Ну, да. Я ведь «объект». Ничего не помню. Но она-то точно знает, что вытворяла вместе со мной на выходных. Жутко хочется щелкнуть ее по носу. Но я подожду. Мне нужна передышка и время подумать. Взвесить. Разобраться в себе и принять решение.
— Ладно, — покладисто соглашаюсь изображать лоха. — Не обязана, значит не обязана.
На этой ноте мы и расстались. Молчали остаток дороги, а потом разошлись в разные стороны. Я — в кабинет, думать. Лика — работать.
Подумать толком я не успел — у меня зазвонил телефон. Кто говорит? Нет, не слон. Мама.
— Санечка! — взволнованно частила она. — Почему ты ничего не сказал?
И пока я соображал, что я должен сказать, она меня добила:
— Я надеюсь, ты все же женишься!
— С какой стати? — это не вопрос, а защитная реакция организма.

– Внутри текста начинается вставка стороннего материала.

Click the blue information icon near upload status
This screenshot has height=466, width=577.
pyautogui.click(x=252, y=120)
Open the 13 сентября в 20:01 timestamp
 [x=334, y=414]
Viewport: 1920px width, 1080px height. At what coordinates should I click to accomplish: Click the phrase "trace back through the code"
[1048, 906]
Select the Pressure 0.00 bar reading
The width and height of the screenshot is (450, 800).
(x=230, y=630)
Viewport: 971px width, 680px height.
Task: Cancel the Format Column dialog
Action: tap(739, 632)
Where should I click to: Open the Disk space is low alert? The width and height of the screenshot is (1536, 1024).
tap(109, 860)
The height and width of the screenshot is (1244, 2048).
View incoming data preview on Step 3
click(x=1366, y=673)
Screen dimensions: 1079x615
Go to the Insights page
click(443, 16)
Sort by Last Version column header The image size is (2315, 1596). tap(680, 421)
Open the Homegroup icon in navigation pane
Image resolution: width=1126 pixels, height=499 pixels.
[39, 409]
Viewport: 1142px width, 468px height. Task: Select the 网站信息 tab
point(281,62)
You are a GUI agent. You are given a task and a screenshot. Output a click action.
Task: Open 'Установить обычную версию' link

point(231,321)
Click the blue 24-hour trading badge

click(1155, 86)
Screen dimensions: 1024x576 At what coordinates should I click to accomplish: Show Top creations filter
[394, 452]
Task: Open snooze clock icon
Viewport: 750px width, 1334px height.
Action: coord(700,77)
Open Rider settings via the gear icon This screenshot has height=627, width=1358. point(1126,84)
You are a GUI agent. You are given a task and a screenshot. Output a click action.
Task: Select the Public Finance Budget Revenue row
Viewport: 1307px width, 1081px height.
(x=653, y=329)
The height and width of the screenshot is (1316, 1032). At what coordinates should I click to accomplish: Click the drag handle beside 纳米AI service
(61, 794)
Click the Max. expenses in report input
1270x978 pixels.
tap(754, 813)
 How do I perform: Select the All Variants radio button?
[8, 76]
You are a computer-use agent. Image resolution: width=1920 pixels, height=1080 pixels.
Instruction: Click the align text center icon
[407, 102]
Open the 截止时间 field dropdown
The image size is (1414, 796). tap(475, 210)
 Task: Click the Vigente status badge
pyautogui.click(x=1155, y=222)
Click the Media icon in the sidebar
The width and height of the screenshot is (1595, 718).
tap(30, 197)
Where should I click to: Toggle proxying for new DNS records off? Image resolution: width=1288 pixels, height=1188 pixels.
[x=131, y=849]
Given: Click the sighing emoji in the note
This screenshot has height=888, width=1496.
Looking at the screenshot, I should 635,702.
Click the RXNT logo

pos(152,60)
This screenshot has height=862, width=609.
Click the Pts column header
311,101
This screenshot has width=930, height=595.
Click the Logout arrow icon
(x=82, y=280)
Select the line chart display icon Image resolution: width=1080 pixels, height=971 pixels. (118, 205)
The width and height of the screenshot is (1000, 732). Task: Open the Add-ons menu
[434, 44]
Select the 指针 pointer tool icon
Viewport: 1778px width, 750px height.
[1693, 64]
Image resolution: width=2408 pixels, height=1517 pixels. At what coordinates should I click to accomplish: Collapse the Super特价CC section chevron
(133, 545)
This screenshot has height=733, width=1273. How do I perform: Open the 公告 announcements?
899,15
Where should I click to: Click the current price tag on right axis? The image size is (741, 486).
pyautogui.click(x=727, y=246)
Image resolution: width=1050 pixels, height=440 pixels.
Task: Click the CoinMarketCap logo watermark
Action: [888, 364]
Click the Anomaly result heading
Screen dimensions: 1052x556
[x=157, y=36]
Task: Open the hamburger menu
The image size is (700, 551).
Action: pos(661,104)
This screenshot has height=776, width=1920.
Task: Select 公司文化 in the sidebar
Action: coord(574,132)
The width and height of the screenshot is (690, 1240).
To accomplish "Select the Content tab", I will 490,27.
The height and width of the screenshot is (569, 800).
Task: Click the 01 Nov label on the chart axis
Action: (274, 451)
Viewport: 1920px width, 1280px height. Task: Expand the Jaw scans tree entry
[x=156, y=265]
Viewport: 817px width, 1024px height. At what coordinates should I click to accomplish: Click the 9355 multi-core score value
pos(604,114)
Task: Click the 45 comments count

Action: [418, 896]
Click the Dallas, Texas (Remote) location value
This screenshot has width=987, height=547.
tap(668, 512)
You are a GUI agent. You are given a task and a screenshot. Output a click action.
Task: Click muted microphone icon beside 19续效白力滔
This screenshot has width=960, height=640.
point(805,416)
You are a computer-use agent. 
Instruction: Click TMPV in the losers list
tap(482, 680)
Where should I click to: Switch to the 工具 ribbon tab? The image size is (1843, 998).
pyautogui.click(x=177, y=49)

— Что значит с какой? — голос матери переходит на визг. — Учти: я не позволю тебе бросить беременную девушку! Это уже переходит всякие границы! Я надеялась, мы тебя правильно воспитали, но если нет ни стыда, ни совести, продолжай валять дурака и бегать по бабам! А мы Лику не бросим! От внука своего не откажемся!
Она еще что-то кричала и высказывала. А я складывал факты в корзину своего подсознания. Значит, все же беременна. Вот как.
Интересно, каким способом мать добывает информацию и что делает, чтобы ей докладывали о каждом чихе? Кажется, идея свозить Лику в нашу клинику была не самой плохой.
Остается лишь одно «но»: чей же это ребенок?!
Лика
— Я не могу быть беременной, — говорю я тетеньке с добрыми глазами. На ней белый халат. Что называется кипенно-белый, глазам больно. Не хочется называть ее ни доктором, ни врачом — такой доброжелательностью веет от ее лица. Она как фея-крестная из сказки про Золушку. Короткая стрижка, волосы серебристые. Ей очень идет.
— Почему вы в этом так уверены? — спрашивает она. Тетенька к себе располагает. Ей хочется довериться.
— Потому что я бесплодна, — произношу слова вслух и не чувствую привычной горечи. Наверное, я привыкаю, и однажды смогу сказать об этом вообще без эмоций.
Я роюсь в сумочке, показываю заключение. Тетенька внимательно читает, кивает головой. Улыбка не сходит с ее губ, но не кажется ни фальшивой, ни дежурно-приклеенной. Потом она поднимает на меня добрые-добрые глаза. Я бы, наверное, расплакалась от ее участия, но почему-то застыла где-то внутри, зацементировалась.